GUGLIONESI. Riccardo Vaccaro rompe ancora una volta il silenzio e denuncia senza giri di parole quel sistema che a suo dire, nell’Unione dei Comuni del Basso Biferno, piega le norme per salvare un singolo e non per servire la comunità: quando la politica locale smette di essere presidio di legalità e diventa officina di escamotage, «il danno non è solo amministrativo ma culturale, perché si incrina la fiducia dei cittadini e si alimenta l’idea che il mandato popolare autorizzi a eludere divieti e costruire scorciatoie su misura.
È il caso del sindaco di Guglionesi, Bartolomeo Antonacci, che ha cumulato indennità in violazione della normativa — circostanza da lui stesso ammessa in campagna elettorale, salvo poi cambiare posizione una volta eletto — e ha imposto all’Unione di prendere atto delle sue dimissioni dal Consiglio unionale, irricevibili perché membro di diritto.
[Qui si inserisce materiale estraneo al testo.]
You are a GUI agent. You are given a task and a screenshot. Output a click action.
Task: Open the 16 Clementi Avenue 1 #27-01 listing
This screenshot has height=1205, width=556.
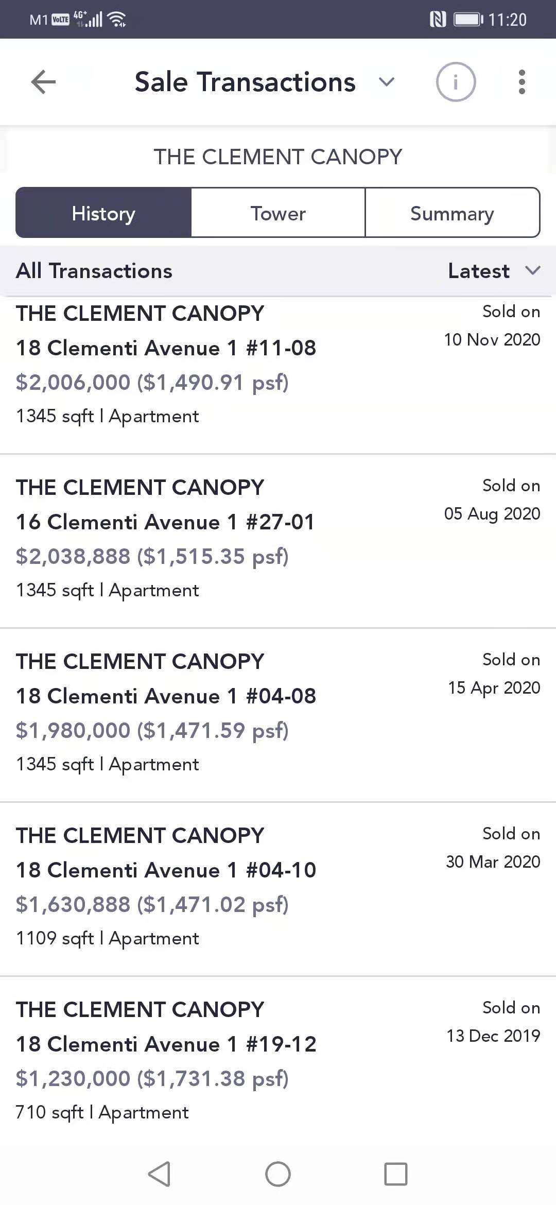[278, 539]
La mancanza di una norma statutaria sulla sostituzione dei componenti di diritto ha spinto l’Ente a varare una modifica ad hoc il 30 gennaio, ma l’atto non ha efficacia retroattiva e non può sanare l’incompatibilità tra la presidenza di Finmolise S.p.A. e il ruolo di membro di diritto del Consiglio unionale».
Un intervento dettato da interessi personali, non da esigenze funzionali, e accelerato solo dopo i rilievi dell’Anac scaturiti dalla segnalazione del gruppo “Progetto Comune per Guglionesi”.
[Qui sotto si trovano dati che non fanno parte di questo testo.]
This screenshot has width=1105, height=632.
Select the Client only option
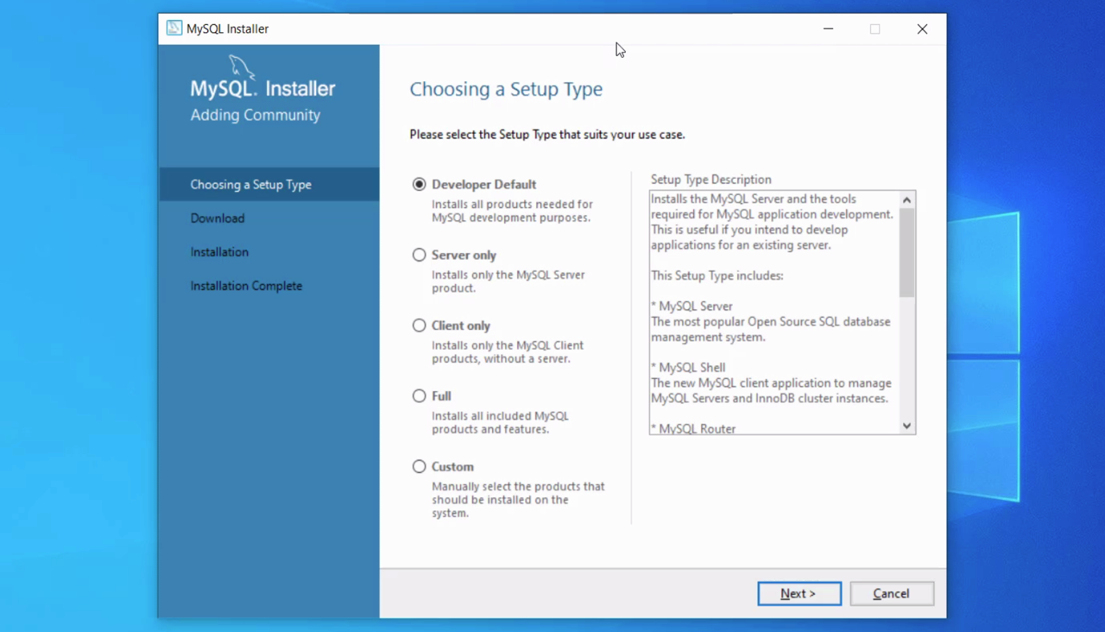click(x=420, y=325)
A completare il quadro, la Giunta di Guglionesi ha nominato il vicesindaco componente di diritto del Consiglio unionale (delibera n. 12 del 27 gennaio), precludendo al Comune la possibilità di assumere la presidenza dell’Ente e sacrificandola sull’altare dell’opportunismo politico».
«Da giovane professionista e amministratore sono sconcertato da condotte che nulla hanno a che vedere con l’interesse pubblico. Continuerò a lavorare con impegno affinché legalità e trasparenza non restino parole vuote. E se necessario — afferma il consigliere unionale Riccardo Vaccaro — farò ricorso a tutti gli strumenti previsti dalla legge per ristabilire il rispetto delle norme e della dignità istituzionale».